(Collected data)
──────────────────────────────
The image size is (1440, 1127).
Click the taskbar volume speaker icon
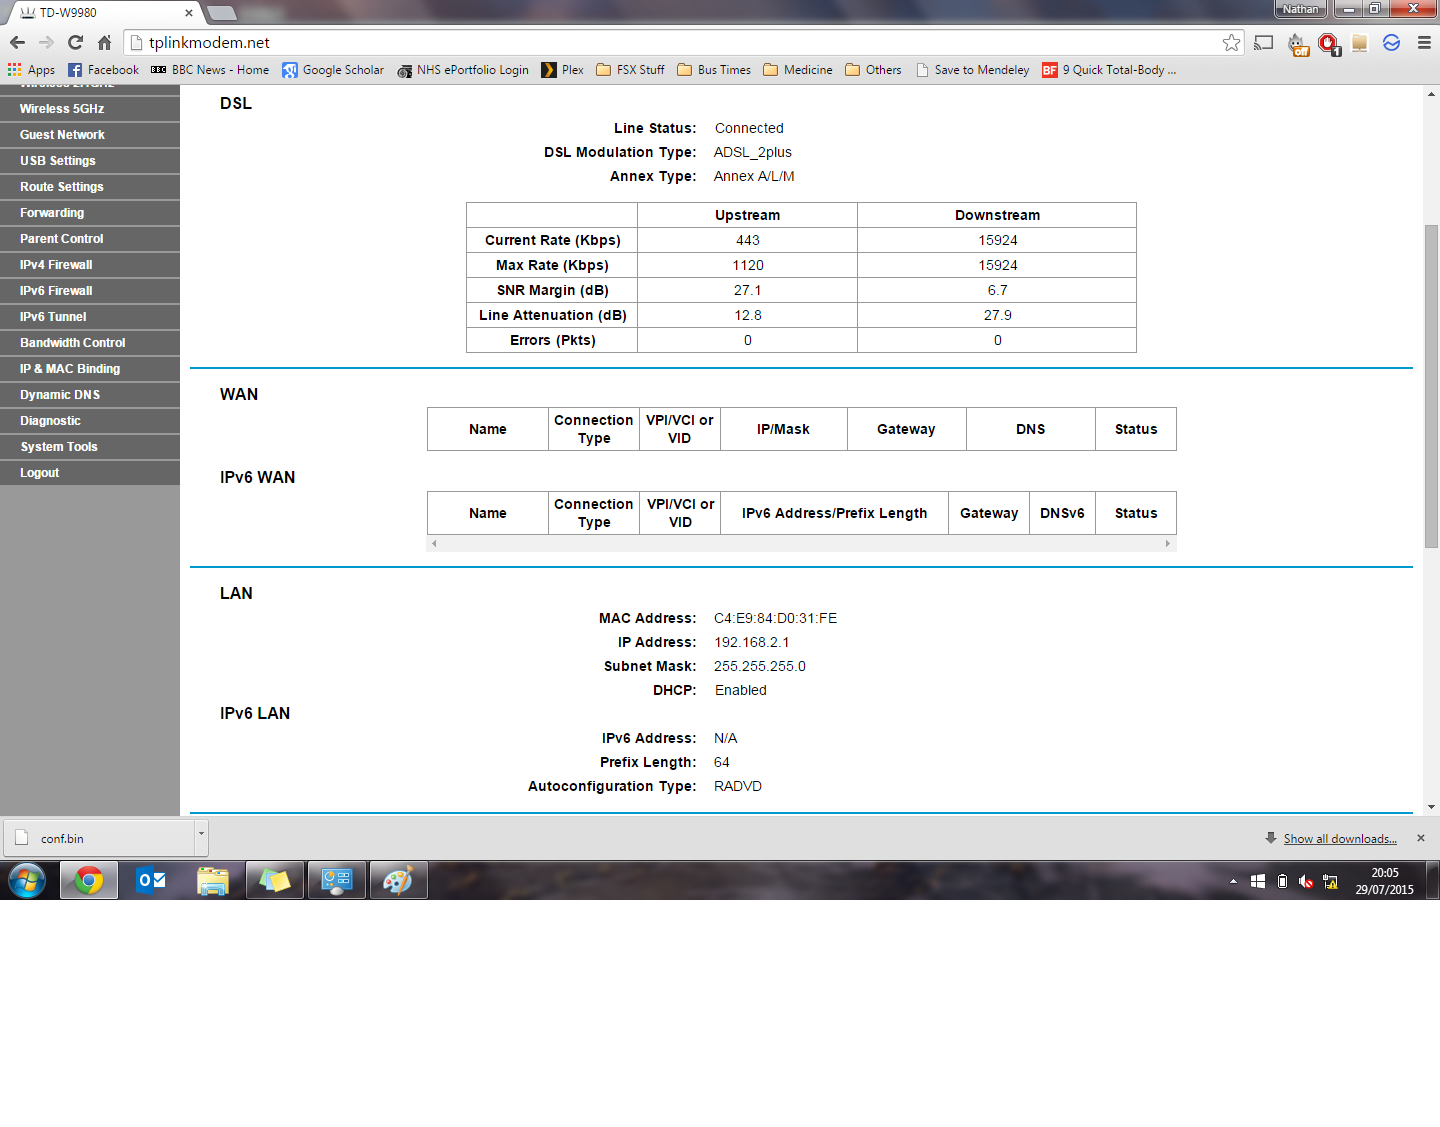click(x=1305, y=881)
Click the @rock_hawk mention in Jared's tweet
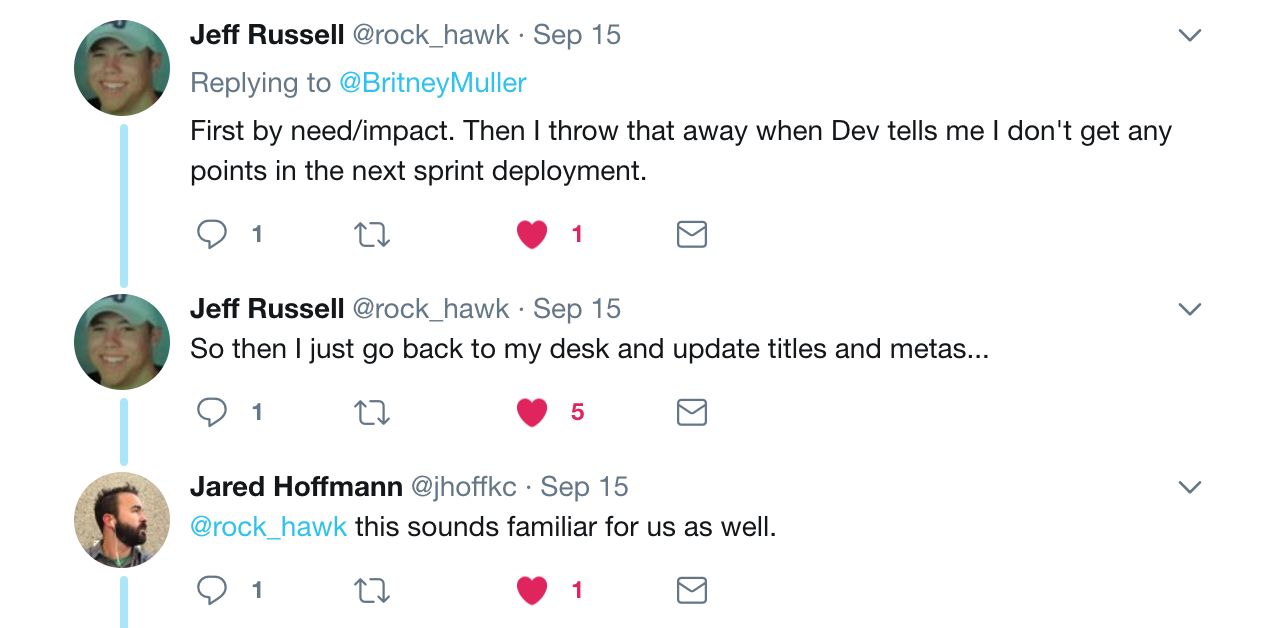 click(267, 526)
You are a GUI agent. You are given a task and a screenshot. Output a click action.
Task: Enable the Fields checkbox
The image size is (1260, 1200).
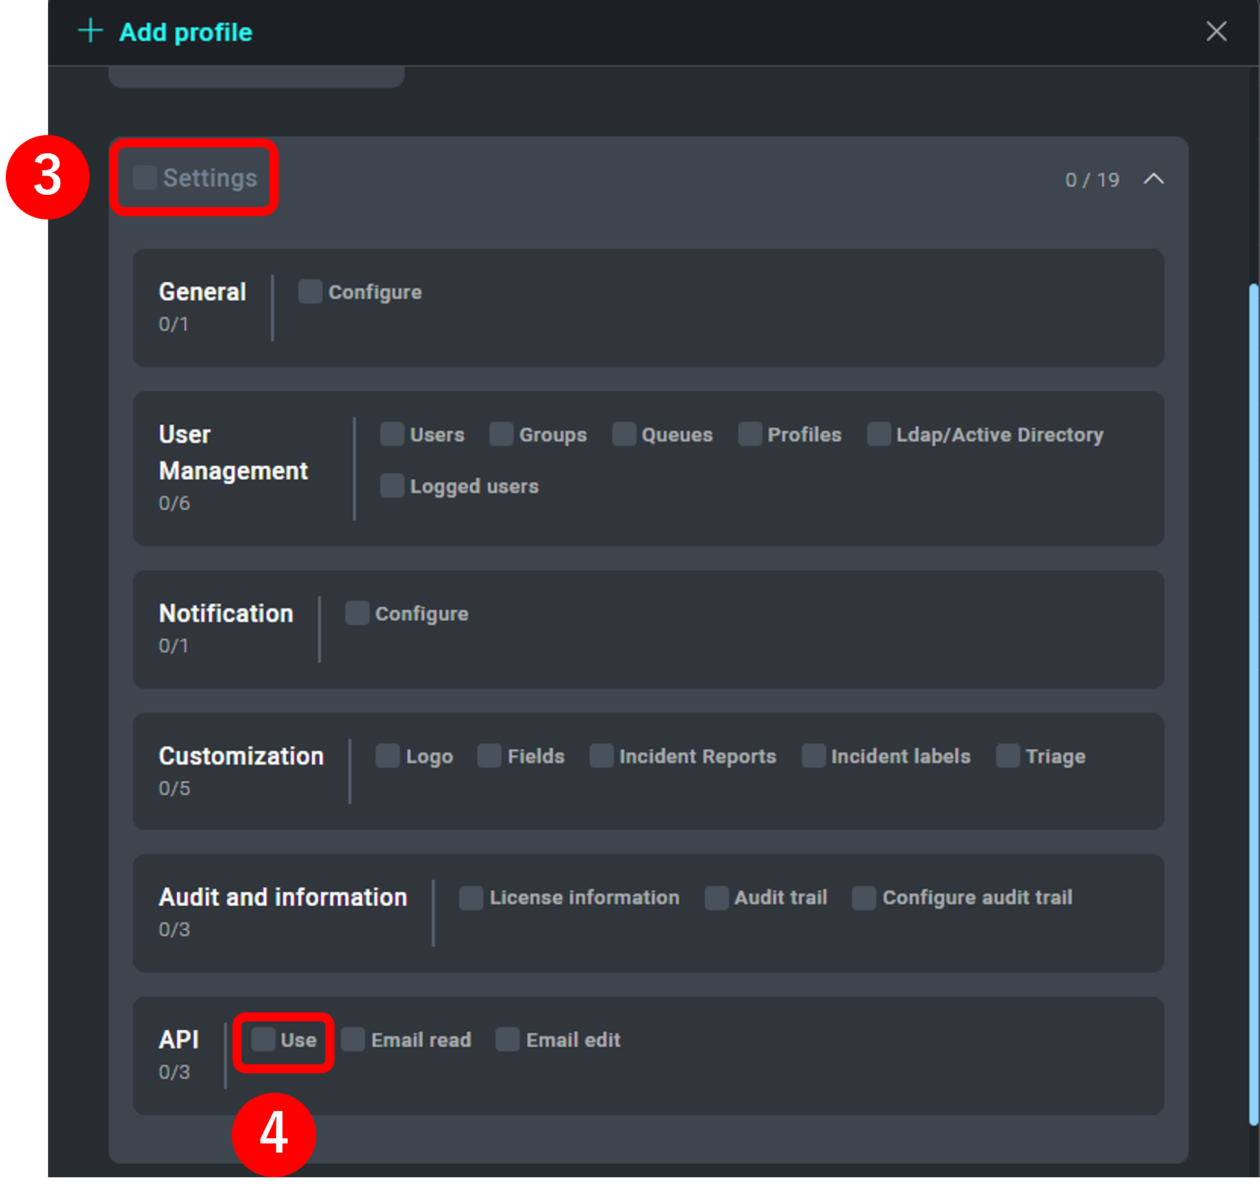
──────────────────────────────
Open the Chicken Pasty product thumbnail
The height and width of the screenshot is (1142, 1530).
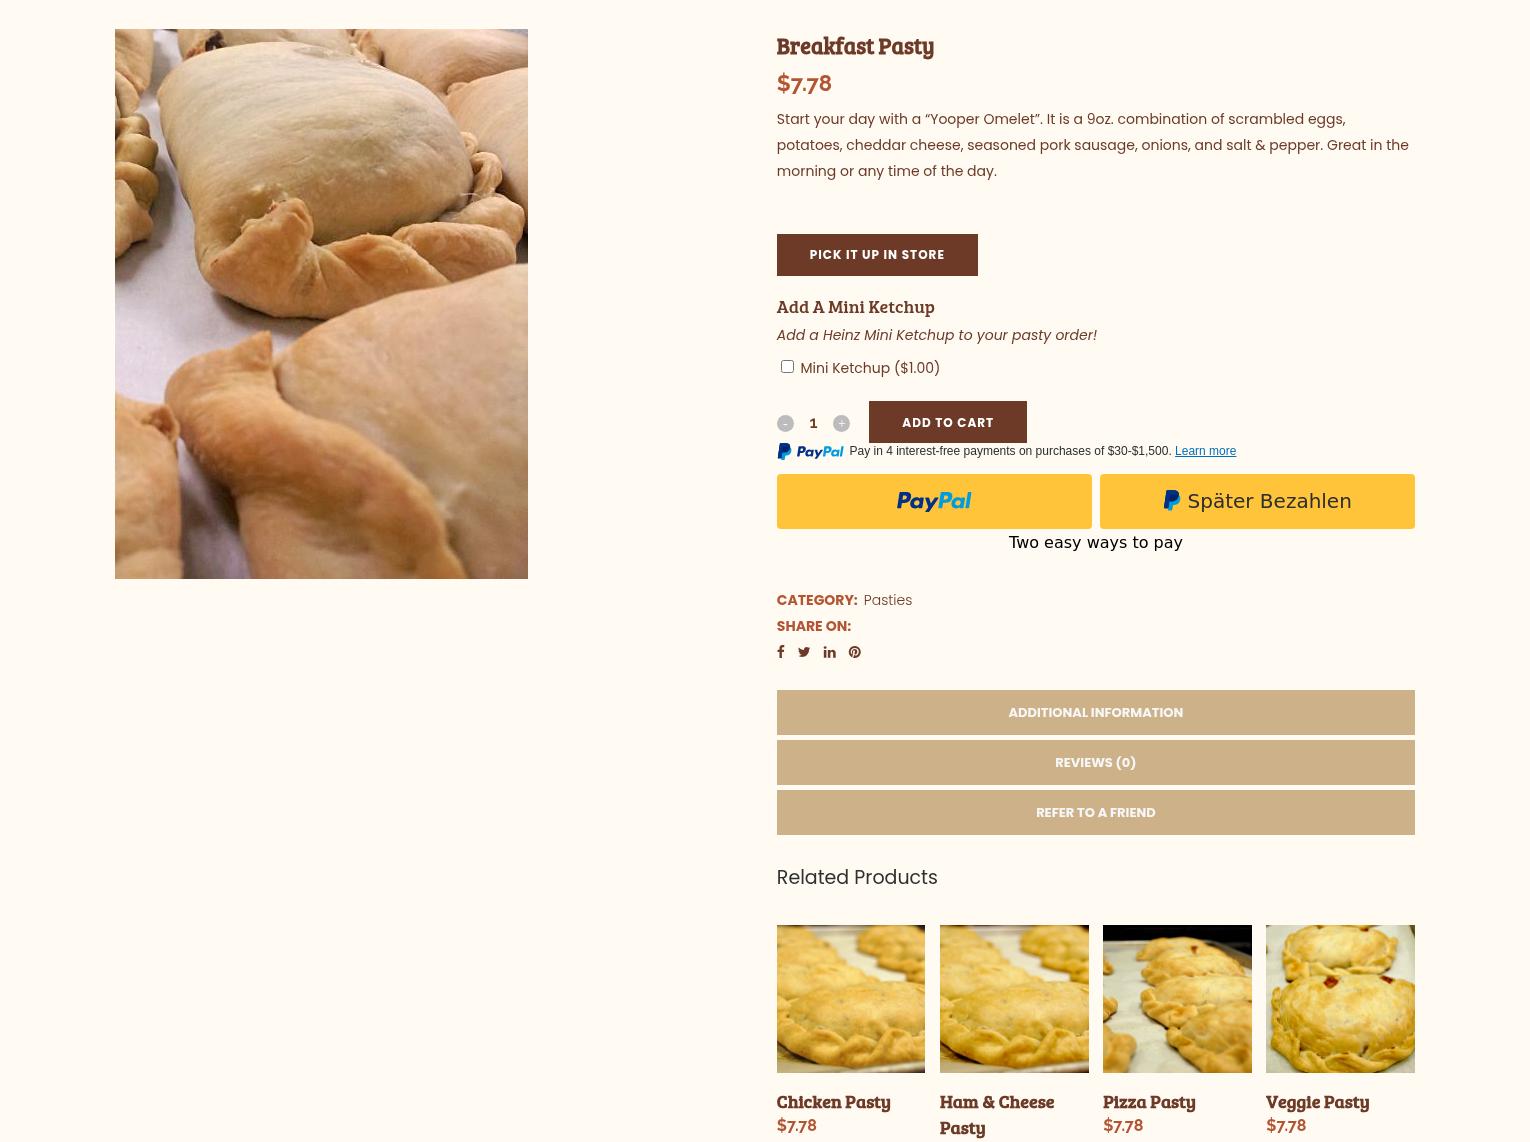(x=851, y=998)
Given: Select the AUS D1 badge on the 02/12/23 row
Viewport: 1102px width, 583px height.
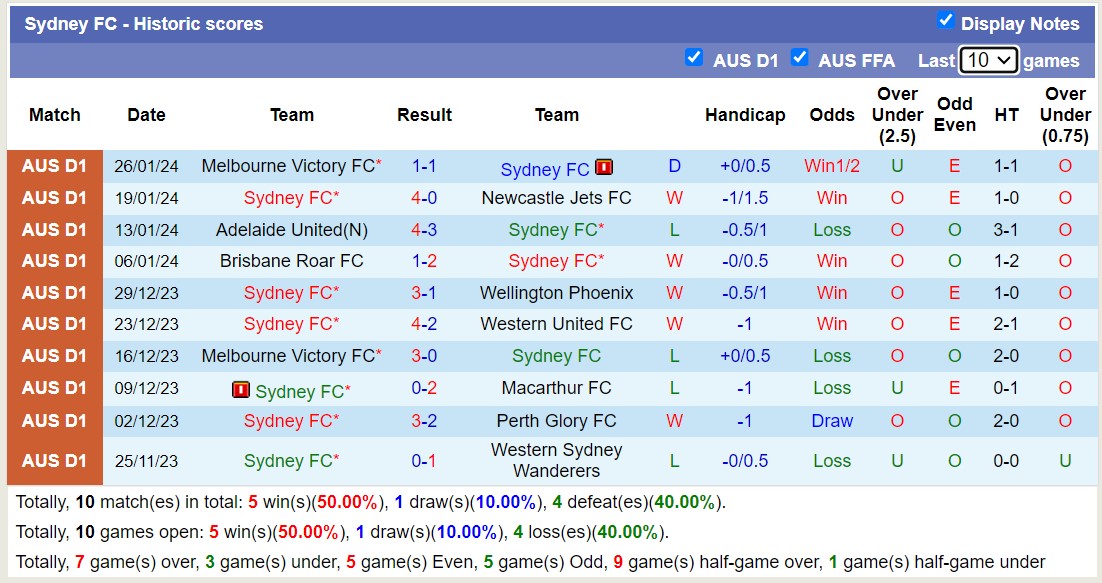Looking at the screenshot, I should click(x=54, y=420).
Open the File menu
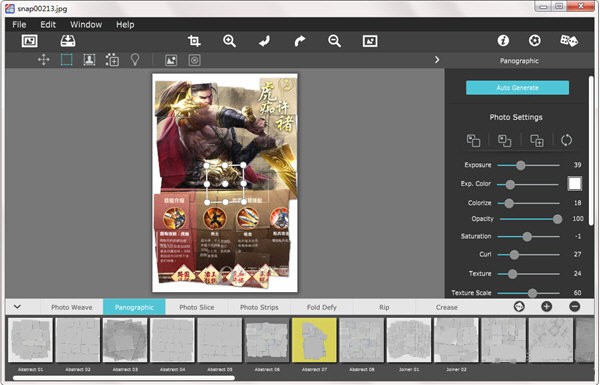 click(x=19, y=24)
──────────────────────────────
Your reply should consist solely of the lines above from the line containing "Click the taskbar volume speaker icon" up to and including the line containing "The image size is (1260, 1200).", reproduced exactly, minus the pictures.

**Task answer**
Click the taskbar volume speaker icon
click(x=1305, y=881)
Click the @rock_hawk mention in Jared's tweet
 click(267, 526)
You are a GUI agent. You are given a task and a screenshot. Output a click action.
Task: Enable the Fields checkbox
The image size is (1260, 1200).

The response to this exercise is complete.